Reproduce the part of the episode list that starts with "All episodes are" and goes on through "into a well.", keeping every word and mark the same.

▸ Source:

######

All episodes are listed in order of appearance in The Ultimate Nursery Rhymes Video VHS release.

| No. | Title |
| 1 | "Mary Mary Quite Contrary" |
Mary Giraffe and Buzz Tiger engage in shenanigans in a garden wherein they are chased by a bee and ultimately push Tom Cat into a well.
| 2 | "The House that Jack Built" |
Jack Pig builds a house from oversized toy building blocks, around which various events occur.
| 3 | "Hey Diddle Diddle" |
Melody Moo jumps over the moon and crashes into Yellow Dog's house, sending him flying into space. Roland Turtle helps him get back down.
| 4 | "Star Light, Star Bright" |
In a direct sequel to Hey Diddle Diddle, Yellow Dog and Roland Turtle are sent back into space by a waiter penguin.
| 5 | "It's Raining, It's Pouring" |
One of Yankee Doodle's dumbbells falls on his head, leading Mrs. Doodle to call Al E. Gator (called Dr. Foster in this episode).
| 6 | "Tom Tom the Piper's Son" |
Tom Cat gets caught stealing a pig-shaped bun from Baby Pig and later steals jam tarts from Queen Duck.

######

▸ Collected data:
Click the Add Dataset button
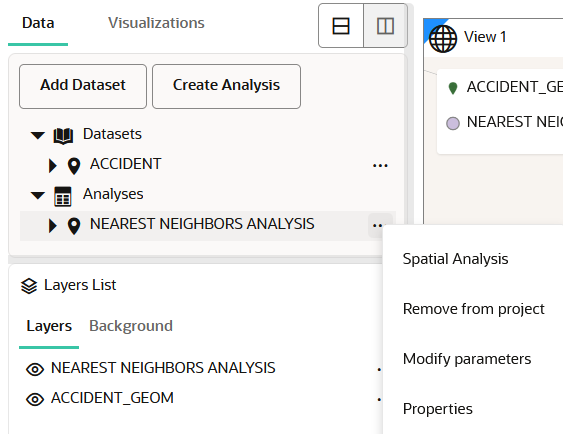The width and height of the screenshot is (563, 434). (83, 86)
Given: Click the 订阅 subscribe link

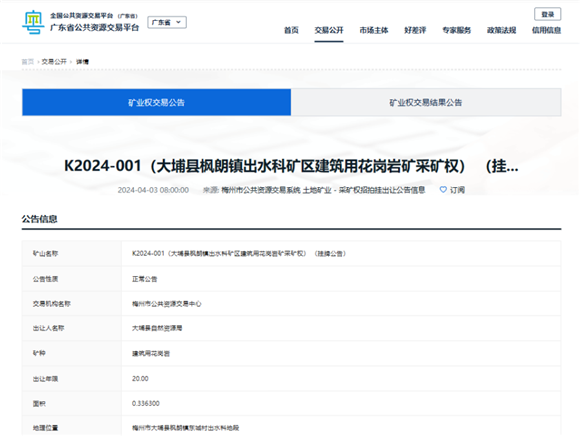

######

▸ Solved exercise:
All episodes are listed in order of appearance in The Ultimate Nursery Rhymes Video VHS release.

| No. | Title |
| 1 | "Mary Mary Quite Contrary" |
Mary Giraffe and Buzz Tiger engage in shenanigans in a garden wherein they are chased by a bee and ultimately push Tom Cat into a well.